Arafat's widow awakens old ghosts with murder charge
RAMALLAH, West Bank
RAMALLAH, West Bank (Reuters) - Yasser Arafat's widow first cried murder as her husband lay dying in 2004. Nine years later, she has raised her voice once more, accusing someone from the Palestinian leader's own inner circle of poisoning him.
The allegation, fuelled by the findings of Swiss forensic experts, has been met by stony silence from Arafat's political heirs, who have long maintained that Israel was responsible for the mysterious illness that killed the Palestinian president.
Suha Arafat's charge, broadcast around the Arab world, has reawakened old controversies in the Palestinian Authority, which always viewed his widow - a French-educated Christian convert to Islam who was 34 years his junior - as a liability.
"Nobody should enter into accusations of this kind. He's the leader of the Palestinian people. We shouldn't differ on these issues. It's a disaster for our national cause," said Abbas Zaki, a senior member of the Fatah party Arafat led.
Suha, operating in tandem with the Qatar-based Al Jazeera news channel, released on Wednesday a report by a team of Swiss scientists that showed an unusually high level of radioactive polonium-210 in bone samples taken from Arafat's corpse.
"I'm sure it's someone in his close circle," Suha told Reuters, calling Arafat's death a "political assassination."
Speaking in Qatar after a tearful appearance on Al Jazeera, she said: "The expert said that the poison was put in his tea, or coffee or water, so it must have been someone close to him."
She acknowledged in subsequent interviews that the polonium must have come from a country with nuclear capabilities. She did not name Israel, although many other Palestinians were quick to point the finger at their long-time foe.
"The one who had an interest in his death was the occupation (Israel)," Wasel Abu Yousef, a senior member of Arafat's Palestine Liberation Organization, told Reuters.
Israel denied the suggestion.
"In my opinion, this is a tempest in a tea cup," said Israeli Energy Minister Silvan Shalom, who in 2004 served as foreign minister and as a member of Israel's security cabinet.
"But even if it was (poisoning), it certainly was not Israel. Maybe someone else inside had thoughts or an interest to do it," he told Israel radio.
Arafat spent the last months of his life holed up in a battle-scarred compound in the West Bank city of Ramallah, surrounded by Israeli tanks. Inside the building, a core group of aides took care of their ageing leader's every need.
The report by Lausanne University Hospital's Institute of Radiation Physics said that Arafat fell violently ill some four hours after a meal on October 12, 2004. He never recovered, dying a month later in a Paris hospital aged 75.
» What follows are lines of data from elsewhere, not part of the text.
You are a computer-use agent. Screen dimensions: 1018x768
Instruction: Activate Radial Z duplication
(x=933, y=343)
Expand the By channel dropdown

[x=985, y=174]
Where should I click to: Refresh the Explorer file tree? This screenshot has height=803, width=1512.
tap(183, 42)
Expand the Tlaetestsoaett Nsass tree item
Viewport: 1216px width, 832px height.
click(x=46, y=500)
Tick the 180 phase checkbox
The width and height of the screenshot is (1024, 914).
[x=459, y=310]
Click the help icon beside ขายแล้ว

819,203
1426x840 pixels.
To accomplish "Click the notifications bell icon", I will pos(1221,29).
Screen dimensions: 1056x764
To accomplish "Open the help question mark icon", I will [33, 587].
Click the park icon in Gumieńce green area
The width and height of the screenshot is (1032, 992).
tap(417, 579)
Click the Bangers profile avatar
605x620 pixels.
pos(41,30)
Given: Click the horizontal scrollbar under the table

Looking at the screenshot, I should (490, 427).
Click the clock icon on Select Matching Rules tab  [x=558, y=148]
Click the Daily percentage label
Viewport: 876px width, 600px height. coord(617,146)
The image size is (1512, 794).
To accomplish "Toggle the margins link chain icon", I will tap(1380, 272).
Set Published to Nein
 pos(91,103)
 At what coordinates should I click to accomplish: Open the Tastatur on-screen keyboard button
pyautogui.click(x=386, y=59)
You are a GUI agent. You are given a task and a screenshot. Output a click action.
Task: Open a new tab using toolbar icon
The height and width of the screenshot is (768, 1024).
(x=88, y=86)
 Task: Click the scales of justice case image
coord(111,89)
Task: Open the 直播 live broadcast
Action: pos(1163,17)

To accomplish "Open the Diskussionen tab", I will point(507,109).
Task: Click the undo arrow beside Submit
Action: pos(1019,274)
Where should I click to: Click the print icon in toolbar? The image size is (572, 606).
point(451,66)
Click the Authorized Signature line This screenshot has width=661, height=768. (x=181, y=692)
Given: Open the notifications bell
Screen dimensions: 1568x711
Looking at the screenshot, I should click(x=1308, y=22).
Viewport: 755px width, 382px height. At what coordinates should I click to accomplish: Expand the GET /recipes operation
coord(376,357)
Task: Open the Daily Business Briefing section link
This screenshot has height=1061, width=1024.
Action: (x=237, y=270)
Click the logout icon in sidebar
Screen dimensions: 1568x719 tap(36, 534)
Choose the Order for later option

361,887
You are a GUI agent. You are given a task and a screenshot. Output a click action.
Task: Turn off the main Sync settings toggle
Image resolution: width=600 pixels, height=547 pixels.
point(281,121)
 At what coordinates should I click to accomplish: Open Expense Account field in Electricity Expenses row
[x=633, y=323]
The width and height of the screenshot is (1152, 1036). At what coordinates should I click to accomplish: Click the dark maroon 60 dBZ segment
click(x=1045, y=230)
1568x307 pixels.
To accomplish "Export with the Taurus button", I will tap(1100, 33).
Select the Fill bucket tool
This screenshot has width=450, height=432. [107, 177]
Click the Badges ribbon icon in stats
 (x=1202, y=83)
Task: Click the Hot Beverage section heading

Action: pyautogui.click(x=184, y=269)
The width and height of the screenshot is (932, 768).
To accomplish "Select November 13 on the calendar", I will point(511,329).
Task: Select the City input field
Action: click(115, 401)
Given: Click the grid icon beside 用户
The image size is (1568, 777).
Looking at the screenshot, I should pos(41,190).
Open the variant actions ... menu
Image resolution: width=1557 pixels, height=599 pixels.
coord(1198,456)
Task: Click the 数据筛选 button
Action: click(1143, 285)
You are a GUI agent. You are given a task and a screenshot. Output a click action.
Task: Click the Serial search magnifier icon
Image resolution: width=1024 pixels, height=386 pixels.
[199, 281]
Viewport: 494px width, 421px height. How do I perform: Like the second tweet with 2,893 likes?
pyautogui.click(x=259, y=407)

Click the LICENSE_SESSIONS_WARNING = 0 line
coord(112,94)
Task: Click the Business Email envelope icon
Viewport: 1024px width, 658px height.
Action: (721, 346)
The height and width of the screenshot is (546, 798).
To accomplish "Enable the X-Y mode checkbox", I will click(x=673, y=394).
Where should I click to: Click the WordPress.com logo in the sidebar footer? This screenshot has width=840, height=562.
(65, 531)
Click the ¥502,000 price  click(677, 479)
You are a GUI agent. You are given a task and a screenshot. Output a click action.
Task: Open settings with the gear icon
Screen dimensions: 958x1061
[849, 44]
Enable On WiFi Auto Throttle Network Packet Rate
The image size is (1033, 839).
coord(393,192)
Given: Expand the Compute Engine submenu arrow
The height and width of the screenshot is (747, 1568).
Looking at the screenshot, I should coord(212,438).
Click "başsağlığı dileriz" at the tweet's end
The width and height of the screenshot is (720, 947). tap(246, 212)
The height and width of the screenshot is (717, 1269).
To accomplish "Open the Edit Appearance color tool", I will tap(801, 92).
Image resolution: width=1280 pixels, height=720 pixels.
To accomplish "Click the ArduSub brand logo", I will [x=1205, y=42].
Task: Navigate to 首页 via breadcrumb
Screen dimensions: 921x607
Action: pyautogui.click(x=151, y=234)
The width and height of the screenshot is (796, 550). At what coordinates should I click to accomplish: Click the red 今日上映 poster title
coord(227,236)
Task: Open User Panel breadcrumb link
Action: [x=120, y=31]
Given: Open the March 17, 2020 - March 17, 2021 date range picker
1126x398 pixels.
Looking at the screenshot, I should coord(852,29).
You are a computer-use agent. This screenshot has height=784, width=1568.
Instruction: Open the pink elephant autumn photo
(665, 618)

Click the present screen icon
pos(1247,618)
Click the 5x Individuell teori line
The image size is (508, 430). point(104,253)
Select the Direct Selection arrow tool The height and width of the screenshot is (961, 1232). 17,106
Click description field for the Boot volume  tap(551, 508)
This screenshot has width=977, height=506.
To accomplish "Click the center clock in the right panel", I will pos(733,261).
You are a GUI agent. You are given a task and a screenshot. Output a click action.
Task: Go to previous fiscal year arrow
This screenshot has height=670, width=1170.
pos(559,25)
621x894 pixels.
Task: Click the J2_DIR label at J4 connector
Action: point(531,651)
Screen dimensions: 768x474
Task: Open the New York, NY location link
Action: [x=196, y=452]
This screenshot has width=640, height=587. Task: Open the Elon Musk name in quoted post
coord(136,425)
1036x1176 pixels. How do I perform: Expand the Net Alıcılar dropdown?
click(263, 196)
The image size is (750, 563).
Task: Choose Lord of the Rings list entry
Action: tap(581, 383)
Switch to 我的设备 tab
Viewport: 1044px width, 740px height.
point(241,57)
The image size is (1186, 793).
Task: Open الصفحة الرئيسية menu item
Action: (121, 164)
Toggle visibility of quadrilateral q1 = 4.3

Suha rushed to his bedside. She had not seen him in more than three years, having fled the Palestinian Territories with their young daughter after the outbreak of an uprising against the Israeli occupation in 2000.
"I appeal to you to be aware of the scope of the conspiracy. They are trying to bury Abu Ammar (Arafat) alive," she told al-Jazeera just days before his death, suggesting that Palestinian leaders wanted to see her husband die.
Her accusation infuriated PA officials, who had never accepted Suha as one of their own. They had been stunned in 1992 by his decision to marry the urbane Palestinian woman.
From the word go, she made no bones about her dislike of many of Arafat's senior aides. The feeling was mutual.
"The Palestinian leadership dealt with Arafat as an official and a state matter, while Suha saw it from a family perspective," said Hani Habib, a political analyst in Gaza.
Since his death, Suha has lived between Malta, Paris and the Gulf. Rumours abounded that she received a PA payout to retire to the shadows. Some suggest she is receiving handsome payment from Al Jazeera - a channel that has regularly angered the PA.
"I wouldn't put anything past Al Jazeera, and it's all turned into a bit of a movie," said the Fatah party's Zaki.